ECLI:NL:RBDHA:2022:4531

Rechtbank Den Haag

Datum uitspraak
17 mei 2022
Publicatiedatum
12 mei 2022
Zaaknummer
AWB - 21 _ 2107
Instantie
Rechtbank Den Haag
Type
Uitspraak
Procedures
  • Eerste aanleg - enkelvoudig
Rechters
Vindplaatsen
  • Rechtspraak.nl
AI samenvatting door LexboostAutomatisch gegenereerd

Beroep tegen WOZ-waardebepaling van onroerende zaken in Noordwijk

In deze zaak heeft de Rechtbank Den Haag op 17 mei 2022 uitspraak gedaan in een geschil over de waardebepaling van onroerende zaken in Noordwijk. Eiser, vertegenwoordigd door zijn gemachtigde mr. D.A.N. Bartels, heeft bezwaar gemaakt tegen de WOZ-waardes die door de heffingsambtenaar van de gemeente Noordwijk zijn vastgesteld. De rechtbank heeft vastgesteld dat de waardes van de onroerende zaken niet te hoog zijn vastgesteld en heeft de beroepen ongegrond verklaard. De rechtbank heeft daarbij overwogen dat verweerder aannemelijk heeft gemaakt dat de waardes zijn bepaald op basis van een systematische vergelijking met vergelijkbare woningen, en dat de door eiser aangevoerde argumenten niet voldoende onderbouwd waren. De rechtbank heeft ook het verzoek van eiser om vergoeding van immateriële schade wegens overschrijding van de redelijke termijn afgewezen, omdat de redelijke termijn niet was overschreden. De uitspraak op bezwaar van de heffingsambtenaar van 27 januari 2021 is daarmee bevestigd.

Aanwijsgegevens voor tekst en elementen:

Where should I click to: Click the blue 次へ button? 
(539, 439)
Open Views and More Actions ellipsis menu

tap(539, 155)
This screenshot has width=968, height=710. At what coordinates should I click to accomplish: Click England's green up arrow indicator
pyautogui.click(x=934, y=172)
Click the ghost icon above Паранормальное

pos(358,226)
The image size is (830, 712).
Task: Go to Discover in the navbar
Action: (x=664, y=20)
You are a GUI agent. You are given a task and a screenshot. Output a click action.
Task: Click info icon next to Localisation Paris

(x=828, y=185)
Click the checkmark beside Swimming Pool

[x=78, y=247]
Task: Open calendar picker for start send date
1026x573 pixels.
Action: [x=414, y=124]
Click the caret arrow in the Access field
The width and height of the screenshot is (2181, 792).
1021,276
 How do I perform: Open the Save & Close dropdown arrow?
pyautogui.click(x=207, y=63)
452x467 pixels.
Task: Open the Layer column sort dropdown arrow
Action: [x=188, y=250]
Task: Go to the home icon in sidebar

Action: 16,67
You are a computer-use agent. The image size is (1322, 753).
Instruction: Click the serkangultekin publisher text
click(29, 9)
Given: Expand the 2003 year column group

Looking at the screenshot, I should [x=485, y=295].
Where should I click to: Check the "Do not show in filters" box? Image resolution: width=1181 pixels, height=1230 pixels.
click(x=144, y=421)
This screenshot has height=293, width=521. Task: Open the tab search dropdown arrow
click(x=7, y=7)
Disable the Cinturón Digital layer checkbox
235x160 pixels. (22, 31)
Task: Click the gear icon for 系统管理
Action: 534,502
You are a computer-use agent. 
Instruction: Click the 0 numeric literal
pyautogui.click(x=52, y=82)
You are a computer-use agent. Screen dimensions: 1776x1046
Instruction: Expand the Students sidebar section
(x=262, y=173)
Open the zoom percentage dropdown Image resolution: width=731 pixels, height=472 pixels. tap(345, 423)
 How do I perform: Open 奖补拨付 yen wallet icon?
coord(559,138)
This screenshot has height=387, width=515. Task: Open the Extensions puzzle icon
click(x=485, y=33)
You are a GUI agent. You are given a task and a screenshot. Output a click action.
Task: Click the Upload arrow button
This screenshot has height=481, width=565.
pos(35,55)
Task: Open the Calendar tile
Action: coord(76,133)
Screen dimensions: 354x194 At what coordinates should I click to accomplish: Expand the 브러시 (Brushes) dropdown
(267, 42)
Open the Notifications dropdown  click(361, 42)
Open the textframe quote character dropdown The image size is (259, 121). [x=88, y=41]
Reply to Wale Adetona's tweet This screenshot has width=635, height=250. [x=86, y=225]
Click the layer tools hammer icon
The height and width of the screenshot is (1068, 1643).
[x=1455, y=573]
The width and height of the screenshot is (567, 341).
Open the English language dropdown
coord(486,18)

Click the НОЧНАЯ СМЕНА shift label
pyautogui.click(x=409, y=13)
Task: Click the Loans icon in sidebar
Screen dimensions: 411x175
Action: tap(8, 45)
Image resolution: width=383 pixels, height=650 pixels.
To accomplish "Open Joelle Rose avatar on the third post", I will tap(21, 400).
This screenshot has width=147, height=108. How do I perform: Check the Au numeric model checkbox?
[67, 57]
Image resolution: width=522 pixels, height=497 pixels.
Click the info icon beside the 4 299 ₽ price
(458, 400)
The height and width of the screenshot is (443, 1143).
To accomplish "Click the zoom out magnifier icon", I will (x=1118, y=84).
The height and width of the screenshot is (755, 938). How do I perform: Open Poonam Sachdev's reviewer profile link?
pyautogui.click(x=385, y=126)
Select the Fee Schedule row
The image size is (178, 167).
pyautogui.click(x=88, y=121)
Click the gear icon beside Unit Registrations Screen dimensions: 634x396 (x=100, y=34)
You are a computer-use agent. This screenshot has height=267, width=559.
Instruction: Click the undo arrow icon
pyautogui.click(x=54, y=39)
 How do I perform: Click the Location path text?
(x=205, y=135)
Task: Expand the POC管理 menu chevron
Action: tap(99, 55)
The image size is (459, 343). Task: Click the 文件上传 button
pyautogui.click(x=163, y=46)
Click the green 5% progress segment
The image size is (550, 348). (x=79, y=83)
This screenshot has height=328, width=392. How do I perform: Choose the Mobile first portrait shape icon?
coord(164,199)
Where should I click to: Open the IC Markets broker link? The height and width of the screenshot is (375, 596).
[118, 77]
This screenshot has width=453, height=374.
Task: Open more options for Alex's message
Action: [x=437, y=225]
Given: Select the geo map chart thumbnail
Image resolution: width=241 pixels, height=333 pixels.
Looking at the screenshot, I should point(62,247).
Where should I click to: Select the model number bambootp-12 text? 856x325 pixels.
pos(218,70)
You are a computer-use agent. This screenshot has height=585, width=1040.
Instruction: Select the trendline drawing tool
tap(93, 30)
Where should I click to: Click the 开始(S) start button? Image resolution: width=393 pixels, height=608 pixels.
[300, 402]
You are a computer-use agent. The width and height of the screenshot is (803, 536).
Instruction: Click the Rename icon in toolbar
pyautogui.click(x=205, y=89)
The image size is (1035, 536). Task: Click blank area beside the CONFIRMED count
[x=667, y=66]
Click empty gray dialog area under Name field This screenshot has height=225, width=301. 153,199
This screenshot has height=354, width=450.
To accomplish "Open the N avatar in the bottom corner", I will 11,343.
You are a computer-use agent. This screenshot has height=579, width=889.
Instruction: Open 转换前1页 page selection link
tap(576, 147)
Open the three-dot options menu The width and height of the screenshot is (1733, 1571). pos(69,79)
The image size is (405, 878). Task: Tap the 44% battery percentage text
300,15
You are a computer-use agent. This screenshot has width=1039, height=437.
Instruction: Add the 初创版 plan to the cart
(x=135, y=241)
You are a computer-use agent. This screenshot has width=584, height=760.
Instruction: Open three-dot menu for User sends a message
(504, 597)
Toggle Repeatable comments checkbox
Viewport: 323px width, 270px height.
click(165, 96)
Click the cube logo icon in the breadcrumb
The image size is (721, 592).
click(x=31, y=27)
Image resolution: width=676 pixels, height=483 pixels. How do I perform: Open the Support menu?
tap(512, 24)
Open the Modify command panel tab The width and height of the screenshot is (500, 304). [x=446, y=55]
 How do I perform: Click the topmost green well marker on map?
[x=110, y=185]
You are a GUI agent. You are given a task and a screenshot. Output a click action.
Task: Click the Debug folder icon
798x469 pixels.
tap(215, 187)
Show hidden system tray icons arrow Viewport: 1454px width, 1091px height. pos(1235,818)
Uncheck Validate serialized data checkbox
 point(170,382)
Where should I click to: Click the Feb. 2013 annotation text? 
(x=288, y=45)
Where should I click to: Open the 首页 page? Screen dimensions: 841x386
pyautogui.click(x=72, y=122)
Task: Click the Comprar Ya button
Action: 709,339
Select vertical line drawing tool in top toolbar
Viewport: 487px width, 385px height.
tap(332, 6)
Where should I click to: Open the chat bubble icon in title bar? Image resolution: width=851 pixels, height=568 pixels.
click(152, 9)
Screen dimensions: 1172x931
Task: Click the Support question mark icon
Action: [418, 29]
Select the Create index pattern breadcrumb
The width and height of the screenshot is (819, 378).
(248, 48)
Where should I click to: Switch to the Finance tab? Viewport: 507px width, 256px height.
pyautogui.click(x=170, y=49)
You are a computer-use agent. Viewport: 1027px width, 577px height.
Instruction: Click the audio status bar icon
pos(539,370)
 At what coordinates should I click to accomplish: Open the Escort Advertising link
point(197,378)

Gegeven opdracht 1
Bepaal in hoeveel regels van de vermeldingen de tekenreeks "Instruction" voorkomt. Vermeld uitsluitend dat aantal.
Gegeven opdracht 2
Schrijf de tekst over de WOZ-waardebepaling in Noordwijk verder, aansluitend op de laatste zin ervan.
De tekst over de WOZ-waardebepaling en de vermeldingen zijn afkomstig uit verschillende bronnen.

Verwacht antwoord 1
10

Verwacht antwoord 2
Uitspraak

Rechtbank DEN HAAG
Team belastingrecht
zaaknummers: SGR 21/2107, SGR 21/2111, SGR 21/2113, SGR 21/2116, SGR 21/2118, SGR 21/2120, SGR 21/2123, SGR 21/2125 en SGR 21/2127

proces-verbaal van de mondelinge uitspraak van de enkelvoudige kamer van

17 mei 2022 in de zaken tussen

[eiser] , te [woonplaats] , eiser(gemachtigde: mr. D.A.N. Bartels),

en

de heffingsambtenaar van de gemeente Noordwijk, verweerder.

De bestreden uitspraak op bezwaar

De uitspraak van verweerder van 27 januari 2021 op het bezwaar van eiser tegen na te noemen beschikkingen en aanslagen.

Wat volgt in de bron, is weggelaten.